Inpatient treatment at hospitals
The final issue I raise is the treatment of inpatients on psychiatric wards. In the past two years, I have spent approximately 12 weeks on psychiatric wards at two hospitals in the Brisbane area. I have also visited friends at other hospitals, and have seen similar attitudes reflected in the staff on these wards.
It is difficult to know where to start in writing about these attitudes. Perhaps they are most clearly illustrated in decisions made about my treatment on my most recent stay in hospital. At this time, I had self-inflicted a number of second and third degree burns on my arms and legs.
The nursing staff were aware of these injuries, and the doctor who had examined them had ordered that they be dressed three times a day.
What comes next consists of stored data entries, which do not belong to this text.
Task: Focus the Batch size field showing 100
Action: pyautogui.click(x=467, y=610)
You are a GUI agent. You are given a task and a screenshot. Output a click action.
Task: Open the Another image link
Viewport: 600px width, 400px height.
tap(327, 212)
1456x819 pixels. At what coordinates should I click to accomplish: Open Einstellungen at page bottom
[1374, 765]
I knew from past experience that dressings once a day was a reasonable expectation from the staff, if I actually went and reminded them. This was embarrassing for me, as I didn’t like to draw attention to myself or be seen to be bothering the nurses.
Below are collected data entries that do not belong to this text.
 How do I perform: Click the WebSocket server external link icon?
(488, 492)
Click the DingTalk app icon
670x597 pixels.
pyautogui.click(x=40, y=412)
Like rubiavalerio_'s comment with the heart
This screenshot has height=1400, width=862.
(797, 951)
However, I didn’t really expect the decision delivered to me by one of the nurses the next morning. I was told that I could dress my own wounds once a day, and that I should come and ask them for the appropriate dressings and creams. I’m still not sure why this decision was made, but my inference at the time, given my state of depression, was that I was a bad patient being punished for my weakness.
The outcome of this “ruling” was that within two days my wounds were not being dressed. I was too scared of and upset by the nurses to approach them for dressings, and not one of them sought me out to check on the progress of my injuries. At the time, I assumed that the blame for this was entirely mine.
On numerous occasions, I was advised to come and talk to one of the nurses if I felt like hurting myself. I wasn’t convinced that this would help, but anything was worth a try, so I spoke more than once with various “trustworthy” staff members about my distress.
Their response was unvarying - to provide me with valium and antipsychotic medication, to “help me control my thoughts”. My thoughts, unfortunately, remained unchanged, although I felt too sick and weak to make any more fuss.
I never questioned them on the medications they gave me, even though I suffered some distressing side effects such as nausea, stiff muscles, a terrible thirst, and weakness in my legs. I never questioned that they were giving me antipsychotic medication when I had never complained of any symptoms of psychosis. Consequently, I’ll never know if they were treating my symptoms, or just trying to knock me out so they could go about their business.
I have seen many other shocking things on psychiatric wards. Perhaps the most distressing are the chemical restraint of patients, and the lack of future-focussed development of coping strategies. It is sad to see how many patients keep coming back to hospital over and over again, and how often hospital admissions and medication are used as substitutes for future-focussed managment strategies for their illness.
The staff who show patients kindness and care are far outnumbered by those who use their positions to meet their own needs to feel powerful and control others. The overwhelming message to patients is that they should do as they are told and not make trouble.
If the strategies used by professionals in these hospitals were effective, there would be no problem. If patients were leaving hospital having made lasting gains in their health and wellbeing, then I could not object, despite my personal feelings.
However, I have learnt from experience that these things are not effective. Rather than working through past and present issues, and learning how better to cope with life, patients learn to keep their heads down and their mouths shut to escape the monotony and ill treatment on the ward. And when the next crisis hits, they return, having gained nothing overall.